## Short task
Quote the blog excerpt below word for word, from the first line to the last.
* start Document excerpt *
Friday, January 26, 2007

Real-world Control Panel for Second Life - nice reality conundrum/conjunction

wwward.expressions: Real-world Control Panel for Second Life
Haven't quite mentally integrated this into the research question but hey, it's a pretty cool proof-of-concept and a further blurring of the boundaries. I really need to look more at the thinking around There, SL etc with regard to value.

Monday, January 22, 2007

Training at Leicester

Just so I don't forget, I'm (hopefully) signed up for two training days
in Leicester:
"Interviewing skills for Social Scientists" Tuesday, 24 April 2007
(9.30am-12.30pm)
and
Conference Day 3 - Friday 4th May 2007 (Year One) - including "Getting
it Right From the Start - Formatting the Thesis"/"Project Managing Your
PhD"/"Passing from APG to full PhD Status"
* end Document excerpt *
* start Given information *
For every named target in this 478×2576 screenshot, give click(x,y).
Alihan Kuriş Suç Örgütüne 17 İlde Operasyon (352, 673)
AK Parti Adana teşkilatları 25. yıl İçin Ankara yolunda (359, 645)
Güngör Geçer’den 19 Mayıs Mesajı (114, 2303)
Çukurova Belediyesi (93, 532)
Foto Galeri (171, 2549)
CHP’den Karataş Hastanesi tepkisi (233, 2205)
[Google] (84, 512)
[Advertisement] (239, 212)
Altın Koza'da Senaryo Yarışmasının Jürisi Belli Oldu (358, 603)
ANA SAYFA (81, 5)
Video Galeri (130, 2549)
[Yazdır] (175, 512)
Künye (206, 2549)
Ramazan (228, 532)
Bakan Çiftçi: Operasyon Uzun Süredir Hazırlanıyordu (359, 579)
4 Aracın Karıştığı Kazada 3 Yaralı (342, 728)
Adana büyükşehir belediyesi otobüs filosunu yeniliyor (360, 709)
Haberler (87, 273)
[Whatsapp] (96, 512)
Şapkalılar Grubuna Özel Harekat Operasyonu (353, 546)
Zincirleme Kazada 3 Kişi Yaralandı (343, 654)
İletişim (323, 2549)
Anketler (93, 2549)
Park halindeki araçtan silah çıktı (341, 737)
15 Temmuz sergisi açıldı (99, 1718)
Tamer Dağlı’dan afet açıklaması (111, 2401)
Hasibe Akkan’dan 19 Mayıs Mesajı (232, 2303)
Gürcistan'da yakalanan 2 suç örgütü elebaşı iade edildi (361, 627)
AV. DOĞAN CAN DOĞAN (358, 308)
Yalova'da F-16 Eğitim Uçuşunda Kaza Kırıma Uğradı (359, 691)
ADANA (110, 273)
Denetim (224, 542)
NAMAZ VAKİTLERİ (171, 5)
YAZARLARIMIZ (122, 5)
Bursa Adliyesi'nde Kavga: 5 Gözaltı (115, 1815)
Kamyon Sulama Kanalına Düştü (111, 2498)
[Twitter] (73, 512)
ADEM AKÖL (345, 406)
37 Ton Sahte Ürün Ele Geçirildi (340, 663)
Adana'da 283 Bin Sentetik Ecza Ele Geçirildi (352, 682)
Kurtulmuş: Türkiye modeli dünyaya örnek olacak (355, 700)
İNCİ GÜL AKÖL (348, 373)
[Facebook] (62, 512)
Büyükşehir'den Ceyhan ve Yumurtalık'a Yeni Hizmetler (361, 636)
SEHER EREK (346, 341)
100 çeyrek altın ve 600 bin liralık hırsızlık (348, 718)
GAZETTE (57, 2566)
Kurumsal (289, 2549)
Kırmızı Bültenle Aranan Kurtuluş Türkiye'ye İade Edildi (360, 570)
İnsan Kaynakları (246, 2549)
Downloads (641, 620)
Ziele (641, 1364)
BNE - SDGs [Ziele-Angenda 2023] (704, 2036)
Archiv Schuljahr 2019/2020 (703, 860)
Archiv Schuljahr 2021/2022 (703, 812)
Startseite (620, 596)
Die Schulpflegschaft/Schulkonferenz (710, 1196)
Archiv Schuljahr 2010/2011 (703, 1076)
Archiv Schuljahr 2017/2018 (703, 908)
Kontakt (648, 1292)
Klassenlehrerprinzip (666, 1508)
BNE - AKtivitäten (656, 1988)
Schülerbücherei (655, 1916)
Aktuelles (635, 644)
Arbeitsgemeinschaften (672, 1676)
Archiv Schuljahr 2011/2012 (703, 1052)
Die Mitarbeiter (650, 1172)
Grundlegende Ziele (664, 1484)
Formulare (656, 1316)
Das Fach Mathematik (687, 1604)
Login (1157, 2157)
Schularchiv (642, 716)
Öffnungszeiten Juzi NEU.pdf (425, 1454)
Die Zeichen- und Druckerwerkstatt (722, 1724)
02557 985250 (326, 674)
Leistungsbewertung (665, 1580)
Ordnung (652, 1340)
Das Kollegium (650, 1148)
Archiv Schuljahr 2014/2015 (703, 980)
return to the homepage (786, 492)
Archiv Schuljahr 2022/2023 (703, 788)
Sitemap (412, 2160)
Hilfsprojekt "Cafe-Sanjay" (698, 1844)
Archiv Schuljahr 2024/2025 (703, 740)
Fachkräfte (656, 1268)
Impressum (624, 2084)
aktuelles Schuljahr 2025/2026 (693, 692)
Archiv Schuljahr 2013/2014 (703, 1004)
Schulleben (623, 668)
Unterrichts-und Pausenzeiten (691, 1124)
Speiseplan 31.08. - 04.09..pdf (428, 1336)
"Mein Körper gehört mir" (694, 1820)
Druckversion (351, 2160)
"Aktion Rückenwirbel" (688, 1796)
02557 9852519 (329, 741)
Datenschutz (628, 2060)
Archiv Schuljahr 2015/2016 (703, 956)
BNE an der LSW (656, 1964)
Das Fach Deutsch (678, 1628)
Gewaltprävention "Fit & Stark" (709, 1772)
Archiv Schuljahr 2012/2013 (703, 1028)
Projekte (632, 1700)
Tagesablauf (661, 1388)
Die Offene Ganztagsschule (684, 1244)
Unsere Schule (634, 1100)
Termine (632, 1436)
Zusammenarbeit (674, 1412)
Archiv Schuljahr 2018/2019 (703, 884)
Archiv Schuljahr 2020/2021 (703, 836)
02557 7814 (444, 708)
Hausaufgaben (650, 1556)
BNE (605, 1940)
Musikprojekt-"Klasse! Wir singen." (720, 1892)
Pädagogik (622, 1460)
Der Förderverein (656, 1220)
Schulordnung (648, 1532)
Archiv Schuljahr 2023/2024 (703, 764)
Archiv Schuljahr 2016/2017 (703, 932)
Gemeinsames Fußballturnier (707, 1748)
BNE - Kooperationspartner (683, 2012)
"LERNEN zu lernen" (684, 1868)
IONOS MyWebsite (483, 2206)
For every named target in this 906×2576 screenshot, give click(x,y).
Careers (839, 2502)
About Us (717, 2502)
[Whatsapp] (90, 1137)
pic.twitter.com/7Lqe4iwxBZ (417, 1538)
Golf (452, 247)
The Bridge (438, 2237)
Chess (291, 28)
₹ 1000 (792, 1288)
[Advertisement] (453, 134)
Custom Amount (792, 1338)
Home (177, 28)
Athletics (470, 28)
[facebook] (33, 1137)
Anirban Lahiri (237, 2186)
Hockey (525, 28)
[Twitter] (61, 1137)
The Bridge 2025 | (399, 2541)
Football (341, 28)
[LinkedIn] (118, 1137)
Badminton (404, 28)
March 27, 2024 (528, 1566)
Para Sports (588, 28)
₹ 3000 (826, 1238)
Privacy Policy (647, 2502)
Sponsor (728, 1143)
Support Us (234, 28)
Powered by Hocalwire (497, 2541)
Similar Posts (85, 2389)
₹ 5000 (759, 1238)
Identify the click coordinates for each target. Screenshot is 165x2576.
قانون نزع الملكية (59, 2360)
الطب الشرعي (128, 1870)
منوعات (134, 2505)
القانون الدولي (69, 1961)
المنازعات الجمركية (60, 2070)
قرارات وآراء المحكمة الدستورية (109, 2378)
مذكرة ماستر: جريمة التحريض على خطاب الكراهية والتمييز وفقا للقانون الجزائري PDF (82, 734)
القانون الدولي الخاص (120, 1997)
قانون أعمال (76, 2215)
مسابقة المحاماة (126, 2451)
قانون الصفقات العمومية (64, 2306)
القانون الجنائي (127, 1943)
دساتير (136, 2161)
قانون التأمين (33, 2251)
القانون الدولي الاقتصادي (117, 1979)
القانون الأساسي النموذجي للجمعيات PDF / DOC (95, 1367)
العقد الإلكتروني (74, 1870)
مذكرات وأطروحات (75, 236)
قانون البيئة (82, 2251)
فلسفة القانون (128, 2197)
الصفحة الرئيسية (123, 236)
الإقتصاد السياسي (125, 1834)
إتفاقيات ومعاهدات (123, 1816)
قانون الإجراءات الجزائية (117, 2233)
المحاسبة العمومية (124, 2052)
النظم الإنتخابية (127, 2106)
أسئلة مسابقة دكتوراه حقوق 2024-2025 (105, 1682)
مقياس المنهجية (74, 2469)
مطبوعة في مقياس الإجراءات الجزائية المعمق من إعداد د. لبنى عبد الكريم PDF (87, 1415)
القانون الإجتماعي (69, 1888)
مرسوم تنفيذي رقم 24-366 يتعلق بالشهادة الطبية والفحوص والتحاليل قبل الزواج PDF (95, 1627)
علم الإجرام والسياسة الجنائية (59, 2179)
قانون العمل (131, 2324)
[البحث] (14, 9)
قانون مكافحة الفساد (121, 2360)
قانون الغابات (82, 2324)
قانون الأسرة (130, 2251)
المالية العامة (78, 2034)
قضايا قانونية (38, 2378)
* end Given information *
## Worked solution
Friday, January 26, 2007

Real-world Control Panel for Second Life - nice reality conundrum/conjunction

wwward.expressions: Real-world Control Panel for Second Life
Haven't quite mentally integrated this into the research question but hey, it's a pretty cool proof-of-concept and a further blurring of the boundaries. I really need to look more at the thinking around There, SL etc with regard to value.

Monday, January 22, 2007

Training at Leicester

Just so I don't forget, I'm (hopefully) signed up for two training days
in Leicester:
"Interviewing skills for Social Scientists" Tuesday, 24 April 2007
(9.30am-12.30pm)
and
Conference Day 3 - Friday 4th May 2007 (Year One) - including "Getting
it Right From the Start - Formatting the Thesis"/"Project Managing Your
PhD"/"Passing from APG to full PhD Status"